GOAL OF THE EXERCISE
In the data below, change every "How do I perform" to "How do I carry out" and leave everything else unchanged.

DATA RECORDS
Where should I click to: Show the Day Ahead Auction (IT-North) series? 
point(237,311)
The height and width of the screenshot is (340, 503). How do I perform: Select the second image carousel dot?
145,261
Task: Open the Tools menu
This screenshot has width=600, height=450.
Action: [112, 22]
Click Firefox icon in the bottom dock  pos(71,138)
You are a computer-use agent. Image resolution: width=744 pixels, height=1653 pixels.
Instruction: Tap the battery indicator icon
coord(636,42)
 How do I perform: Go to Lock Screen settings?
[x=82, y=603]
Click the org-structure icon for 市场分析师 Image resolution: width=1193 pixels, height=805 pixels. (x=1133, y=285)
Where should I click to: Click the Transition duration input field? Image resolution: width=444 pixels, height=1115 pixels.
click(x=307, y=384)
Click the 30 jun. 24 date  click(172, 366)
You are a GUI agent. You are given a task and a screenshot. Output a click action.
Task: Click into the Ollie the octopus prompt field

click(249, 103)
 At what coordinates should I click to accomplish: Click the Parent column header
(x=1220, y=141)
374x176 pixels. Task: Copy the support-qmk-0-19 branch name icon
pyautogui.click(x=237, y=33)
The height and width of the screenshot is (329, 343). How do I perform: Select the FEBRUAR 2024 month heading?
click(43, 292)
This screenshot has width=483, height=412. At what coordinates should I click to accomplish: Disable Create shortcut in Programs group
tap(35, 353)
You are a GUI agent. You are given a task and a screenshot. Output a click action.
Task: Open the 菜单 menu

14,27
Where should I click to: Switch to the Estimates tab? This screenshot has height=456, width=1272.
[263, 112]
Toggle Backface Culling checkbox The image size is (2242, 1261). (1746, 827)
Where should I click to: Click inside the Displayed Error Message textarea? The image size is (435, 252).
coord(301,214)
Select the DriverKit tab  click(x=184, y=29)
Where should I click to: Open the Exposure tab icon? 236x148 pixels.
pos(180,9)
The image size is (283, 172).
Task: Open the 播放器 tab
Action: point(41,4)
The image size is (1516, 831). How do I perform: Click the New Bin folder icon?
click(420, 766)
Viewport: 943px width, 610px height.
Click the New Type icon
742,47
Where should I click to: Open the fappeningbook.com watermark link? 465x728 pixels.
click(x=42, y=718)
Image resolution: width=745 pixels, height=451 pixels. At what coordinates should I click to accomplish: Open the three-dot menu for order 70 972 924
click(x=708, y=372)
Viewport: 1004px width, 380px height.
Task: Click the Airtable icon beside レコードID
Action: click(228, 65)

EXERCISE RESPONSE
Where should I click to: Show the Day Ahead Auction (IT-North) series? 
point(237,311)
The height and width of the screenshot is (340, 503). How do I carry out: Select the second image carousel dot?
145,261
Task: Open the Tools menu
This screenshot has width=600, height=450.
Action: [112, 22]
Click Firefox icon in the bottom dock  pos(71,138)
You are a computer-use agent. Image resolution: width=744 pixels, height=1653 pixels.
Instruction: Tap the battery indicator icon
coord(636,42)
 How do I carry out: Go to Lock Screen settings?
[x=82, y=603]
Click the org-structure icon for 市场分析师 Image resolution: width=1193 pixels, height=805 pixels. (x=1133, y=285)
Where should I click to: Click the Transition duration input field? Image resolution: width=444 pixels, height=1115 pixels.
click(x=307, y=384)
Click the 30 jun. 24 date  click(172, 366)
You are a GUI agent. You are given a task and a screenshot. Output a click action.
Task: Click into the Ollie the octopus prompt field

click(249, 103)
 At what coordinates should I click to accomplish: Click the Parent column header
(x=1220, y=141)
374x176 pixels. Task: Copy the support-qmk-0-19 branch name icon
pyautogui.click(x=237, y=33)
The height and width of the screenshot is (329, 343). How do I carry out: Select the FEBRUAR 2024 month heading?
click(43, 292)
This screenshot has width=483, height=412. At what coordinates should I click to accomplish: Disable Create shortcut in Programs group
tap(35, 353)
You are a GUI agent. You are given a task and a screenshot. Output a click action.
Task: Open the 菜单 menu

14,27
Where should I click to: Switch to the Estimates tab? This screenshot has height=456, width=1272.
[263, 112]
Toggle Backface Culling checkbox The image size is (2242, 1261). (1746, 827)
Where should I click to: Click inside the Displayed Error Message textarea? The image size is (435, 252).
coord(301,214)
Select the DriverKit tab  click(x=184, y=29)
Where should I click to: Open the Exposure tab icon? 236x148 pixels.
pos(180,9)
The image size is (283, 172).
Task: Open the 播放器 tab
Action: point(41,4)
The image size is (1516, 831). How do I carry out: Click the New Bin folder icon?
click(420, 766)
Viewport: 943px width, 610px height.
Click the New Type icon
742,47
Where should I click to: Open the fappeningbook.com watermark link? 465x728 pixels.
click(x=42, y=718)
Image resolution: width=745 pixels, height=451 pixels. At what coordinates should I click to accomplish: Open the three-dot menu for order 70 972 924
click(x=708, y=372)
Viewport: 1004px width, 380px height.
Task: Click the Airtable icon beside レコードID
Action: click(228, 65)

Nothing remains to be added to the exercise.